- [Saved entries]
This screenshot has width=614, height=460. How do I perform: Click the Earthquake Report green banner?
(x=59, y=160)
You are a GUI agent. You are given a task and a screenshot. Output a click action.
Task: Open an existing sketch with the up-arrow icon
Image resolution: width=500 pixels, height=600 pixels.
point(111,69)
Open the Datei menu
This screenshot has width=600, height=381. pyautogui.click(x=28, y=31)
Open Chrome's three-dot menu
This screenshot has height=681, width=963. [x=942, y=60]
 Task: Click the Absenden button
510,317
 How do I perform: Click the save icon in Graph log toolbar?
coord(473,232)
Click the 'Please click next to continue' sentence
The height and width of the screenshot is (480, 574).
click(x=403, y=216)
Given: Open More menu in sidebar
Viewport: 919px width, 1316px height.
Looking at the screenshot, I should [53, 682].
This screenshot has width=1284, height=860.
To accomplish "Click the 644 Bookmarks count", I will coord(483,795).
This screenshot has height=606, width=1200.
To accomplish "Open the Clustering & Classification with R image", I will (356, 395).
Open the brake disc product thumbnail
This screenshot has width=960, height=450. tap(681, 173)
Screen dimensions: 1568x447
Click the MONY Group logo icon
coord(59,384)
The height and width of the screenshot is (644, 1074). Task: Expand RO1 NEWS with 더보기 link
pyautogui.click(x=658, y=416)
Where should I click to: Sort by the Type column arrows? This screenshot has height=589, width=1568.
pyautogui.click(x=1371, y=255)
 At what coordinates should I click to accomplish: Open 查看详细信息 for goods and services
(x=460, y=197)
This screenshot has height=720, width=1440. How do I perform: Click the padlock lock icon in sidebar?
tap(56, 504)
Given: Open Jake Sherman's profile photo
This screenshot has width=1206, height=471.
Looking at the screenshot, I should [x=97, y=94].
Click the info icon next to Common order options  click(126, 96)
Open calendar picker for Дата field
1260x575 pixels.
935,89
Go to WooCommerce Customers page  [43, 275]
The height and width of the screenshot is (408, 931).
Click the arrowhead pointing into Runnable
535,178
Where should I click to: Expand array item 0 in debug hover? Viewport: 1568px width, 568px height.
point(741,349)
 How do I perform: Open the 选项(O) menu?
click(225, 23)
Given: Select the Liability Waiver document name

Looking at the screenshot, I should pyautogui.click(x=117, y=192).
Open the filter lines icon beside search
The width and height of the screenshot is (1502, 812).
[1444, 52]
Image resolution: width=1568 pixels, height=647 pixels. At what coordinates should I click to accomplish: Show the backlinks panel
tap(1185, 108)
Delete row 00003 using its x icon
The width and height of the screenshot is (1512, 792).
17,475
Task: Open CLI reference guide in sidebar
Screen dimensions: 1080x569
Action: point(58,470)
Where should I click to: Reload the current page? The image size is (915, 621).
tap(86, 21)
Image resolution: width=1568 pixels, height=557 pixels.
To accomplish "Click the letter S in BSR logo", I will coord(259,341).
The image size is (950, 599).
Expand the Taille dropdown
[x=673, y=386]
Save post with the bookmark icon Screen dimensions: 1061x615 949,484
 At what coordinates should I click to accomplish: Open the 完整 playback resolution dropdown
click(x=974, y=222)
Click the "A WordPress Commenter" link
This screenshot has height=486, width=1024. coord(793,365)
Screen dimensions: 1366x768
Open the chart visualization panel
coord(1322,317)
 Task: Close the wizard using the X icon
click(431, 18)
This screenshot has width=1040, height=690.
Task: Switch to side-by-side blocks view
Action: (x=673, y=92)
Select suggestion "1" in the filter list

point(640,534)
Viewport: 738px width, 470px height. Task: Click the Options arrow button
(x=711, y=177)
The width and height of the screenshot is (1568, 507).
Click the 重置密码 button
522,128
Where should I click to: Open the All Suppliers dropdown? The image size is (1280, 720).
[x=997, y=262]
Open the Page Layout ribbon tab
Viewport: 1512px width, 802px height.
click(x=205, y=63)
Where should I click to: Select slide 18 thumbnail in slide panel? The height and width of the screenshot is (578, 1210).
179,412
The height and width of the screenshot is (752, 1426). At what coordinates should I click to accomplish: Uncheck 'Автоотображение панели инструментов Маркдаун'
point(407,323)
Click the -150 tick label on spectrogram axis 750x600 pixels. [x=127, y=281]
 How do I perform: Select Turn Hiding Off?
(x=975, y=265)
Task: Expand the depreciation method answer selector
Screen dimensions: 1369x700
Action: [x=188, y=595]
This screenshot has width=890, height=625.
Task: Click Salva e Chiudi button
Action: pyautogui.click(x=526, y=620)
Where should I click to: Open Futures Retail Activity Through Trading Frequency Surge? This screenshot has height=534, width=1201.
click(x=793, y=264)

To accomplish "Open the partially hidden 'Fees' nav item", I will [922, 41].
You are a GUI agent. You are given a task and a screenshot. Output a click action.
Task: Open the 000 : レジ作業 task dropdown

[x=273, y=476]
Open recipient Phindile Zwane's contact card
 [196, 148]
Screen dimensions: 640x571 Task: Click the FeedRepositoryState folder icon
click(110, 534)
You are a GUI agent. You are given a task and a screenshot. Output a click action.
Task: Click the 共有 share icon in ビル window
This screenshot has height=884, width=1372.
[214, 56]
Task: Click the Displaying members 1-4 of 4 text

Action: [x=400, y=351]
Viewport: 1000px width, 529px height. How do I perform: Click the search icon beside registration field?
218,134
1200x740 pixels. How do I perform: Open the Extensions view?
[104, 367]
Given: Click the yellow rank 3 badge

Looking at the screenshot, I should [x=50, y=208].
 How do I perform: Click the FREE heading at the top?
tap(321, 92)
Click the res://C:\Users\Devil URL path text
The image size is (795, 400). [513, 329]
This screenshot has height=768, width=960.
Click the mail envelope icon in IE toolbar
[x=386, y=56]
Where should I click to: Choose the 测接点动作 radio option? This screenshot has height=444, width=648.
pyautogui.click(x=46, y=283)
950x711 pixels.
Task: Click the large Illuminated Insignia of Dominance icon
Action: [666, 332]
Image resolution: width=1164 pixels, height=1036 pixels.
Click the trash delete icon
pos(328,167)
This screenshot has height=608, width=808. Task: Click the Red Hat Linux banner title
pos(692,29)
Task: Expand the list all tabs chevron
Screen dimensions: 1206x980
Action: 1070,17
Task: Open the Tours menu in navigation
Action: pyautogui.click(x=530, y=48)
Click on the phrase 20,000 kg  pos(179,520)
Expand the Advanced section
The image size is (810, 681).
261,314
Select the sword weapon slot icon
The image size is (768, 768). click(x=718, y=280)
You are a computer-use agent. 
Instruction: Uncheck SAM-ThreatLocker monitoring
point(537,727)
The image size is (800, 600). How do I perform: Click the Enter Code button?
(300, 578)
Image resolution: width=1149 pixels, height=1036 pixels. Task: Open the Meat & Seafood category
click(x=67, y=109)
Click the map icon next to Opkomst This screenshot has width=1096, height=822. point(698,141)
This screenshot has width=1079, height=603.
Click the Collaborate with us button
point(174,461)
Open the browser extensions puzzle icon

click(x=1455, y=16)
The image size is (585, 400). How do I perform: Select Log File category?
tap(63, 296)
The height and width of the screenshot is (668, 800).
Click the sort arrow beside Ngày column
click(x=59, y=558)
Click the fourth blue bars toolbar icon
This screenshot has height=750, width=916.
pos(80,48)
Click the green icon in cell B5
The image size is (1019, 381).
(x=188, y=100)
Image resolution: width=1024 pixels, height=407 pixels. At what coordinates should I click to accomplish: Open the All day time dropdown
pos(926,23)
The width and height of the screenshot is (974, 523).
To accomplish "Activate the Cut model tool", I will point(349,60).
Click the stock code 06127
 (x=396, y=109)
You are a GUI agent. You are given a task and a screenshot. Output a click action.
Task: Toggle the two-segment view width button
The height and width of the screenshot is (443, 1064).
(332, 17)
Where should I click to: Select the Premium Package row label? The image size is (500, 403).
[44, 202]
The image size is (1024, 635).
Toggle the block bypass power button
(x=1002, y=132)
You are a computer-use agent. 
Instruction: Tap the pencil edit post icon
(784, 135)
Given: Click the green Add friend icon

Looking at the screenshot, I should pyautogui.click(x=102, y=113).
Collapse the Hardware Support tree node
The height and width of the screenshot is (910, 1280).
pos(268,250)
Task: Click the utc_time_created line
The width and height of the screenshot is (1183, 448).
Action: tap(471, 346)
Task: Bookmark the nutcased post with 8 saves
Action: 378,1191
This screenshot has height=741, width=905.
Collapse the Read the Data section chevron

- [Exercise goal] For the entries above, say how many lines contain the word "will", giving the number alone.

- [Task output] 5